• TEXT SECTION:
# Amazon Sword Plants



## SHADES254 (Apr 8, 2008)

Hey All,

Has anyone ever put these plants in their vivs ? I put one in a viv about 6 months ago after having it rooted in a pot. Pet stores all tell me that this plant need to be kept submerged, but mine is doing great and just started blooming flowers this past week. It makes a really nice big plant for the viv and I would recommend it for anybody. Very nice addition with broms, baby's tears, and my Persian Shield Plants..................Does anyone
know if it should be in water in order to be kept for a prolonged period of time ? Thanks !


Shades


----------



## dravenxavier (Mar 12, 2008)

Out of water is fine. Actually, it's more natural for them. While they can grow very nicely underwater, they prefer (and do better) as emergent plants. In fact, the swords that you normally see in pet stores are generally in their emergent form, as the nurseries that grow them do so out of water (again, they grow faster that way).

BUT do keep in mind that many varieties can eventually become quite large..up to 2-3 feet tall or so.


----------



## sand (Dec 14, 2010)

Amazon sword plants (Echinodorus sp.) like many aquarium plants will grow as emergent plant in the wild. So long as the soil around the plant remains moist. Some other aquarium plants you may like to try include Anubias sp., Cryptocornes, some Sagittaria sp. (Arrowheads) and Ludwedgia sp.

Dan


----------



## ZookeeperDoug (Jun 5, 2011)

• PROVIDED INFORMATION:
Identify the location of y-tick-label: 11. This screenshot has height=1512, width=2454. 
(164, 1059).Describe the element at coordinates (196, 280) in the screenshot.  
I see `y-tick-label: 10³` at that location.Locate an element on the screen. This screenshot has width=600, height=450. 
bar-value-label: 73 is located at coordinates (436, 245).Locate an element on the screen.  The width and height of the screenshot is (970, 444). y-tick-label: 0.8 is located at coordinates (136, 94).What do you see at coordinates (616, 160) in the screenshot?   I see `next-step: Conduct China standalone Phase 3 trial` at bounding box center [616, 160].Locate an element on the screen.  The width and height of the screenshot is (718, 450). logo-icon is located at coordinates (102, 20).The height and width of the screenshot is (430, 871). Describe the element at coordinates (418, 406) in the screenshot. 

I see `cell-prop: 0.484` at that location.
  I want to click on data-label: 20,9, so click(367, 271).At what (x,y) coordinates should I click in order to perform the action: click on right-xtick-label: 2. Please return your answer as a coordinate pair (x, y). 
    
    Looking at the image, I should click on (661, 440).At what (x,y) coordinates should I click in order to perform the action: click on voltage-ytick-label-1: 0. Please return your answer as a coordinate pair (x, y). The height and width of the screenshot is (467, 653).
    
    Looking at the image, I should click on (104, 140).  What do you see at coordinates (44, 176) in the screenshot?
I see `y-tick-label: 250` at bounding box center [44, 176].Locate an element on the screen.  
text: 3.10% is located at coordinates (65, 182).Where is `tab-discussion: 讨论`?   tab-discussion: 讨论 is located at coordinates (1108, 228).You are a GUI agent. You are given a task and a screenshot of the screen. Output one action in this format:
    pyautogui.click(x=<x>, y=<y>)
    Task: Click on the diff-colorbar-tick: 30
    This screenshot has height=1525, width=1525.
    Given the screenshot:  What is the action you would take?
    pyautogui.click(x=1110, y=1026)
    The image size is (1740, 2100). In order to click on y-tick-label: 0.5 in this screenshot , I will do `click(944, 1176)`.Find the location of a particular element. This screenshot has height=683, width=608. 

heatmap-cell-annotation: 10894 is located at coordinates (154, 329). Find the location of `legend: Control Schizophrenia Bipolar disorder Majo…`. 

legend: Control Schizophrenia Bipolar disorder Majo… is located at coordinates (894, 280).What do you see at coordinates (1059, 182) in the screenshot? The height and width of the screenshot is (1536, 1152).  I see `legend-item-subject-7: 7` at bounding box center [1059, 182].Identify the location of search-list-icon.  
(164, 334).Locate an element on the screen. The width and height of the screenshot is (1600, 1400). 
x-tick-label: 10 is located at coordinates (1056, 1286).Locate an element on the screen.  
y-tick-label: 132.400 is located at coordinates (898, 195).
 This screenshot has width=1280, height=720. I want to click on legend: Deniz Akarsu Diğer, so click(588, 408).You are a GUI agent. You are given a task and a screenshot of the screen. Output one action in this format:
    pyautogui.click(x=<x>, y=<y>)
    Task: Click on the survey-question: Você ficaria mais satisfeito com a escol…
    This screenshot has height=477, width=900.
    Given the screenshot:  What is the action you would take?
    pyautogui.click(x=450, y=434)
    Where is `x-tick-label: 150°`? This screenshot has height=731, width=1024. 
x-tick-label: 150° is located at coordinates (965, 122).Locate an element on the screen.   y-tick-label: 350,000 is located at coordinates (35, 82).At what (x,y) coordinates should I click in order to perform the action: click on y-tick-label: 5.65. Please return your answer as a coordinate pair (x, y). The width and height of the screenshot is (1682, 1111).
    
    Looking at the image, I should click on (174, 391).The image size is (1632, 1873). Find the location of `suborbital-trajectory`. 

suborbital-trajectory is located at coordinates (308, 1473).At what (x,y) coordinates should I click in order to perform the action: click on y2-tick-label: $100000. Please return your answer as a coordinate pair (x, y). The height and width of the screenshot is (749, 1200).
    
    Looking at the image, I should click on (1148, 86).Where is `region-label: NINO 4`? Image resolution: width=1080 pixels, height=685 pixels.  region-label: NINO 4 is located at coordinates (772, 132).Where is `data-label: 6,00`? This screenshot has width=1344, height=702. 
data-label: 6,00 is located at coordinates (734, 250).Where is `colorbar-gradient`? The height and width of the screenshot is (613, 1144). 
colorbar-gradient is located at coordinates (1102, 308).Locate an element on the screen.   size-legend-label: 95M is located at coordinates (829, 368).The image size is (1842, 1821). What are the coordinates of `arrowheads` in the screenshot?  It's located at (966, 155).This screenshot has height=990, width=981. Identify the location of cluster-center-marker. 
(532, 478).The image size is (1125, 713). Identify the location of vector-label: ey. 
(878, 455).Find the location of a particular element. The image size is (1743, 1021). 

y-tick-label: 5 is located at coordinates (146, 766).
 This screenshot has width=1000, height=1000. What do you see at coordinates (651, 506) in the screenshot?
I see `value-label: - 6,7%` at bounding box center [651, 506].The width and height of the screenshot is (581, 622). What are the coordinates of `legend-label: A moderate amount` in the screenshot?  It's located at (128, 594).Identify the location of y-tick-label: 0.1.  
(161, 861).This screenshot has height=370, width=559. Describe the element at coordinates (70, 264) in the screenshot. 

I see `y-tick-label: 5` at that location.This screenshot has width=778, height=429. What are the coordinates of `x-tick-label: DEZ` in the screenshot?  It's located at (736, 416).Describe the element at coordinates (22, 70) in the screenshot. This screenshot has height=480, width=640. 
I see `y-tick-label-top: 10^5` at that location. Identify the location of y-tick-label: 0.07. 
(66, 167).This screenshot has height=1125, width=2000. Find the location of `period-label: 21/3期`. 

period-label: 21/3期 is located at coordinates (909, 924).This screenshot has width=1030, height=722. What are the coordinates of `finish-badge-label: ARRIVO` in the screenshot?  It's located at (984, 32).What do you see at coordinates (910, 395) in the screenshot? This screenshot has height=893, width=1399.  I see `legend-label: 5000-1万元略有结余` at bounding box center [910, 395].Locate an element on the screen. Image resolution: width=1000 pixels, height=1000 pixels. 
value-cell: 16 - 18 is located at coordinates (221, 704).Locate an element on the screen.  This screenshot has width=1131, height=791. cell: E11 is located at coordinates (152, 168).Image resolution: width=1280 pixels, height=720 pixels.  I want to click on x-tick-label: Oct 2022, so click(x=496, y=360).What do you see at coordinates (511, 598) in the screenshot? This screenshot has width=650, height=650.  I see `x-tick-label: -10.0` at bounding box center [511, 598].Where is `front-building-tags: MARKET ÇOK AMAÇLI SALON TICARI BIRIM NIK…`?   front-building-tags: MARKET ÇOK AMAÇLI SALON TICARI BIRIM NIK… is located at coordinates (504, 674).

• EXPLORE THE MATERIAL:
1. In the Amazon sword plant thread, list the other aquarium plants that the post signed "Dan" suggests trying.
2. From the Amazon sword plant thread, copy the passage between "## sand (Dec" and "and Ludwedgia sp.", inclusive.
3. Resume the Amazon sword plant thread from the point where it stops.
The records were taken from a different source than the text.

• TASK RESPONSES:
1.
Anubias sp.
Cryptocornes
Sagittaria sp. (Arrowheads)
Ludwedgia sp.

2.
## sand (Dec 14, 2010)

Amazon sword plants (Echinodorus sp.) like many aquarium plants will grow as emergent plant in the wild. So long as the soil around the plant remains moist. Some other aquarium plants you may like to try include Anubias sp., Cryptocornes, some Sagittaria sp. (Arrowheads) and Ludwedgia sp.

3.
Amazon swords and most other swordplants grow great emergent. There are some other varities that would grow really well. I have some Ozelot Swords growing in my Angelfish tank. Keep in mind that depending on the form that you buy them in that most of the existing foilage may die off. Assuming you're using them for a dart frog vivarium, if you buy a plant that has been growing submerged it will take a while before that plant puts out emergent leaves. When I used to set up live planted aquariums, we'd plant the emergently grown plants and as soon as new growth showed we'd cut the old growth to promote new submerged growth.


----------



## josh_r (Feb 4, 2005)

I've grown a couple mounted to a mossy log once. They are much more hardy than most people think. Just gotta keep the roots moist.


----------



## ryan10517 (Oct 23, 2010)

Me and a friend have grown E. Cordifolius emergent. We actually collected them locally too! they are one of the very few swords native to the illinois area. They get big tho!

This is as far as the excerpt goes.